Aunque existen diferentes tipos de presostatos, su función principal es proteger equipos, automatizar procesos y controlar el funcionamiento de bombas, compresores o circuitos hidráulicos según el nivel de presión del fluido.
¿Cuántos tipos de presostatos existen?
Los presostatos se diferencian según su tecnología, precisión y aplicación industrial:
Presostatos mecánicos
Los presostatos mecánicos funcionan mediante el desplazamiento físico de un elemento sensible que activa un microinterruptor. No requieren circuitos electrónicos complejos y destacan por su robustez.
Principales tipos:
- De diafragma o membrana: adecuados para presiones bajas o medias y para fluidos corrosivos o viscosos.
- De pistón: recomendados para sistemas con altas presiones, vibraciones o impactos.
- De tubo Bourdon: ofrecen gran precisión y trabajan bien en amplios rangos de presión.
- De fuelle: destacan por su alta sensibilidad en aplicaciones de baja presión.
Presostatos electrónicos o digitales
Los presostatos electrónicos utilizan sensores de presión y componentes digitales para ofrecer una medición más precisa y estable. Incorporan display, programación avanzada y salida de señales para automatización industrial.
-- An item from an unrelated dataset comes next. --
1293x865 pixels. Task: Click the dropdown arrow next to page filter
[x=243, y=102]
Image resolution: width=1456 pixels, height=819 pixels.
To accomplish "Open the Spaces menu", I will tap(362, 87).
En la industria actual, estos equipos facilitan la monitorización en tiempo real y la integración con PLC o sistemas SCADA. Aquí se destaca el presostato con membrana aflorante y display TAD-200 y el TAD-200P, especialmente diseñados para trabajar con fluidos viscosos o pastosos en procesos severos.
Presostatos diferenciales
Los presostatos diferenciales miden la presión entre dos puntos independientes del sistema. Se utilizan para detectar pérdidas de carga, filtros obstruidos o diferencias de presión en compresores.
Son habituales en climatización, ventilación industrial y control de aceite. En entornos industriales agresivos o aplicaciones donde no se requiere visualización en pantalla, el Presostato Digital Ciego TADS-60-EXD con membrana cerámica proporciona alta durabilidad y fiabilidad.
Presostatos de vacío
Estos equipos controlan presiones negativas o inferiores a la presión atmosférica. Son comunes en sistemas de aspiración, bombas de succión y maquinaria de envasado industrial.
¿Qué es un presostato de alta y baja presión?
En el sector industrial, ir más allá de saber que es un presostato es muy importante para evitar fallos graves en bombas y compresores:
Presostato de alta presión
El presostato de alta presión actúa como elemento de seguridad. Cuando la presión supera el límite configurado, detiene automáticamente el sistema para evitar sobrepresiones o daños en tuberías y equipos. En muchas aplicaciones incorpora rearme manual.
Presostato de baja presión
El presostato de baja presión controla el funcionamiento habitual del sistema. Protege bombas y compresores evitando que trabajen en vacío o sin suficiente fluido disponible.
Presostatos combinados
Los presostatos combinados integran funciones de alta y baja presión en un solo cuerpo. Esto simplifica la instalación, reduce costes y mejora el control del sistema.
¿Cómo saber qué presostato es necesario?
Factores técnicos a tener en cuenta
Antes de seleccionar un presostato conviene analizar varios aspectos técnicos:
- Rango de presión y ajustes: el punto de actuación debe encontrarse dentro del rango operativo real.
- Compatibilidad del fluido: los materiales deben resistir productos corrosivos, sanitarios o abrasivos.
- Banda muerta o histéresis: evita arranques y paradas continuas que reducen la vida útil de bombas y motores.
- Entorno de trabajo: temperatura, vibraciones, atmósferas ATEX o necesidad de conexión a PLC mediante señal 4..20 mA.
Seleccionar correctamente entre los distintos tipos de presostatos mejora la seguridad, optimiza el control de presión y reduce averías en cualquier instalación industrial. La elección siempre debe basarse en la aplicación, el tipo de fluido y las condiciones reales de trabajo.